WHAT IS BEING ASKED
Which lines of the records below contain the word "with"? Copy each of them out.

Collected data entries
*** Block opens ***
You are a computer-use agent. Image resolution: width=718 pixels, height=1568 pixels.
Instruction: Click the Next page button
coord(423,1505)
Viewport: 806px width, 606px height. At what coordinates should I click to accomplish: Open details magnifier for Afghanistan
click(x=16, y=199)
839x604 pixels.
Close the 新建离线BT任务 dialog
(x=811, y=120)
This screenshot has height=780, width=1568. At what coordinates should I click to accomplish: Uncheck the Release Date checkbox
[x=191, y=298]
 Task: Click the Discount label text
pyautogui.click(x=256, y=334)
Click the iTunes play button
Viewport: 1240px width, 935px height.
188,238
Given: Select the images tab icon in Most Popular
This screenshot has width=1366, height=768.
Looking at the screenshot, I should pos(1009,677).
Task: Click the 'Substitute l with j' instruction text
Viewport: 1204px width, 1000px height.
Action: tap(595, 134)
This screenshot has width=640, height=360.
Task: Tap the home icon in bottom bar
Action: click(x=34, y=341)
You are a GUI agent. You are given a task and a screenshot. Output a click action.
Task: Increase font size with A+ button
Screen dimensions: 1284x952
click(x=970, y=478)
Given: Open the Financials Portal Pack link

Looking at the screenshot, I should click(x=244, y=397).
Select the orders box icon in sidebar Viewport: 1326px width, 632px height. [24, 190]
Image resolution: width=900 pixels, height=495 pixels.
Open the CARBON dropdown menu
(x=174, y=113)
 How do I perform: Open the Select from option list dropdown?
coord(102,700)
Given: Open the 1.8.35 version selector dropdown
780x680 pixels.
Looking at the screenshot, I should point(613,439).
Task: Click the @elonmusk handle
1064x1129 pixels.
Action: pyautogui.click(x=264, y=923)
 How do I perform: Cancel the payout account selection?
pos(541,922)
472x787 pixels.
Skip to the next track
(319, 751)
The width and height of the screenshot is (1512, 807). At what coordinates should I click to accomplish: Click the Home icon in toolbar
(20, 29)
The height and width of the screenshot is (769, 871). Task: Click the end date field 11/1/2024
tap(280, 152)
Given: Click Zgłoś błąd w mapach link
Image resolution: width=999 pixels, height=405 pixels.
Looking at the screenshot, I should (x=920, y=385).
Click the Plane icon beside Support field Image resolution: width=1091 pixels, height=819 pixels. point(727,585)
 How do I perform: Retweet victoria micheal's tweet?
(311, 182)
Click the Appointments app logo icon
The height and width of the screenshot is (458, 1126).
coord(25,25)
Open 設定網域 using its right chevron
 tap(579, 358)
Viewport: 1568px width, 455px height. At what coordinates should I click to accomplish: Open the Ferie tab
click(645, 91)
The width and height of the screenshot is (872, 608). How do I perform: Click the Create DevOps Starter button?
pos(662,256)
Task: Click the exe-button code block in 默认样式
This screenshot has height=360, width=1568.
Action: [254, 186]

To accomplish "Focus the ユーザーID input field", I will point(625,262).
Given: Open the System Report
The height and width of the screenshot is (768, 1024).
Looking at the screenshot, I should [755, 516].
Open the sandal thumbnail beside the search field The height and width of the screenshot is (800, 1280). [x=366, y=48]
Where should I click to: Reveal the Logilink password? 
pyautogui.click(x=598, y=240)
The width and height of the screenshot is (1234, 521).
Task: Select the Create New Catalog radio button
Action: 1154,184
*** Block closes ***
RESPONSE
Task: Click the 'Substitute l with j' instruction text
Task: Increase font size with A+ button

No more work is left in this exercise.